For the past four days I had been working on the following article, which I intended to post yesterday evening. However, I then heard about the vile and sadistic act of violence carried out by two men with knives and a meat cleaver in Woolwich. So I thought it best to review the blog post in light of the event, to see if I should develop it in any way. But barring a few edits here and there, I am posting the article more or less as it was originally written.

This is a brief overview of what Islam has to say about jihad, terrorism and the sanctity of human life. It bases itself, not on the need to please policy makers or the powers to be, nor on a colonialised mindset desperate to fit Islam into some acceptable liberal mould, but upon the texts of the Qur’an and the Sunnah, and the consensus (ijma’) and considerations of mainstream Muslim jurists.
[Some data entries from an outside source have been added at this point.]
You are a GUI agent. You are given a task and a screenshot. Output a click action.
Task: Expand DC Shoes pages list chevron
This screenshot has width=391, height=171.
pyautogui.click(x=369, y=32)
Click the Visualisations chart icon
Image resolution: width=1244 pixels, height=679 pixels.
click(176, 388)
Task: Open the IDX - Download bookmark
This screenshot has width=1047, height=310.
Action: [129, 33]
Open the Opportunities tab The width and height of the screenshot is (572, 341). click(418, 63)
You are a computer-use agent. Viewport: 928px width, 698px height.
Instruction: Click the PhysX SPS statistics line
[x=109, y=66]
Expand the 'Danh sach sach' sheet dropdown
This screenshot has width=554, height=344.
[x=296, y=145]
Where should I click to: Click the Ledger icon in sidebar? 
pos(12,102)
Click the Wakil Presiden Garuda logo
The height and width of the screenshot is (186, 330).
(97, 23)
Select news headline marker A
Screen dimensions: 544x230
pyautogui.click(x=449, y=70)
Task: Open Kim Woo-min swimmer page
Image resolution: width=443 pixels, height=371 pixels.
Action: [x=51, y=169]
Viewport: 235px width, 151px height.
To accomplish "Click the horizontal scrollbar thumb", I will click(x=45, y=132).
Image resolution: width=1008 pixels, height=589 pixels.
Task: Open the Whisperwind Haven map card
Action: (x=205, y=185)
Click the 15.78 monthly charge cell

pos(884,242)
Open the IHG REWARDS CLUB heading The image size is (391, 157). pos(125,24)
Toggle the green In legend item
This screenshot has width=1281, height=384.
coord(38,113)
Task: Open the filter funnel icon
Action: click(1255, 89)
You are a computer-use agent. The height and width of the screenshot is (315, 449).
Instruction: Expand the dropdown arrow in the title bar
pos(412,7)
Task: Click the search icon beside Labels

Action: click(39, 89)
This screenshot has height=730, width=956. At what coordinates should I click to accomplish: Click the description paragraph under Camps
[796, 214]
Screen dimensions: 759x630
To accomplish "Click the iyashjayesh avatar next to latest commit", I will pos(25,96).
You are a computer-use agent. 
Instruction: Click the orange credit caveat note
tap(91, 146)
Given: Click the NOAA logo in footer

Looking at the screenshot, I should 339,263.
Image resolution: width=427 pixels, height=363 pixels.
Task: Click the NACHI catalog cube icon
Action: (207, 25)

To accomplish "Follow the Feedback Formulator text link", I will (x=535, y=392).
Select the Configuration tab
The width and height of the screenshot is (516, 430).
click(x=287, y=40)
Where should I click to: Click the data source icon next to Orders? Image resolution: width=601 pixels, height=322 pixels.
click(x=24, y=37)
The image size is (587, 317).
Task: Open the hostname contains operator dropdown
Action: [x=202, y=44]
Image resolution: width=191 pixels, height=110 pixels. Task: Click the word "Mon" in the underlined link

On a personal note, combating terrorism, and its ideological underpinnings, has long been a significant part of my da’wah or outreach programme; and all praise is for God. It was animated long before the events of 9-11 or 7-7; since 1992 in fact, when a few of my teachers in shari’ah alerted me to its realities, dangers and its unIslamic character. What follows is, as stated earlier, a brief trek across some of that terrain:

1. The first thing to mention in this regards is Islam’s outlook concerning the sanctity (hurmah) of human life. For as Islam views it, the human creature is indeed a sacred creation; so much so that: Whoever kills a person for other than crimes of manslaughter or corruption in the earth, it shall be as if he has killed the whole of humanity; and whosoever saves the life of one person, it shall be as if he has saved the whole of humanity. [5:32] Such, then, is the extraordinary value placed on human life in the Qur’an. And thus, as will be shown, acts of terror where women, children and other civilians are intentionally targeted and killed is categorically repudiated by Islam and by the agreement of those versed in law and learning among the Muslims.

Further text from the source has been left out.